Wednesday, June 20, 2012

Leo Love Merit Scholarship in Poetry Winner, Sara Parrell

Sara Parrell was awarded first prize in the 2008 Poetry Center of Chicago’s Juried Reading for five poems from her manuscript Psalms of New Orleans, which was also a finalist in the 2010 Concrete Wolf chapbook contest. Her work has appeared in Crab Orchard Review, qarrtsiluni,  Wisconsin People and Ideas (including winning poems in the 2007 poetry contest), the anthology Lake Wingra Morning, and other journals. Her collaboration with photographer Thomas Ferrella (“Borderlands”) was reflected in her essay “Beyond Ekphrasis: Collaboration as a Journey” in Verse Wisconsin, nominated for Dzanc Books’ Best of the Web 2010. In 2012, she co-founded the Bridge Poetry Series in concert with The Chazen Art Museum in Madison, Wisconsin (where she lives), bringing together poets from across Wisconsin to create a community of diverse voices and perspectives. Sara is faculty at the UW-Madison School of Nursing and works with the Madison Metropolitan School District’s mental health consultation team.

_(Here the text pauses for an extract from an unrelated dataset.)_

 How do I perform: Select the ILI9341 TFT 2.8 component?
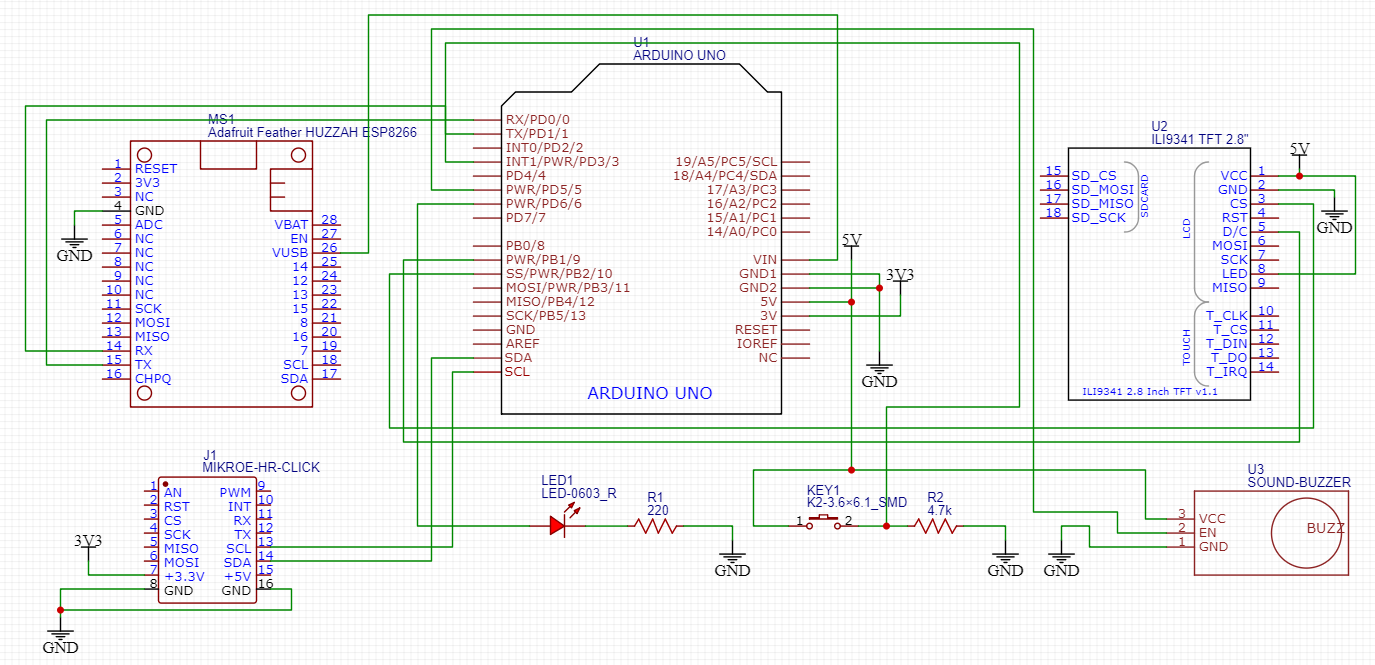1160,270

Hispanic Writer Award Winner, Mario Gonzales

Mario J. Gonzales was born in Fresno, California.  He was raised in Parlier, California, a Mexican-American community his grandparents settled in as farmworkers in the 1920’s.  Mario graduated from California State University, Fresno in 1988 with a degree in Psychology.  In 1993 he received a master’s in Southwest studies from New Mexico Highlands University and in 1997 he earned a doctorate from Washington State University in Cultural Anthropology.  Along the way he was worked moving other people’s furniture, picked raisin grapes, worked in the cold storage of fruit packing sheds, played high school football with the starting quarterback of the Nebraska Cornhuskers, hitchhiked in Europe and Mexico, almost drowned in a Oaxacan river and had nice conversations with Rigoberta Menchu, bell hooks and A.L. Kennedy as well as many others. 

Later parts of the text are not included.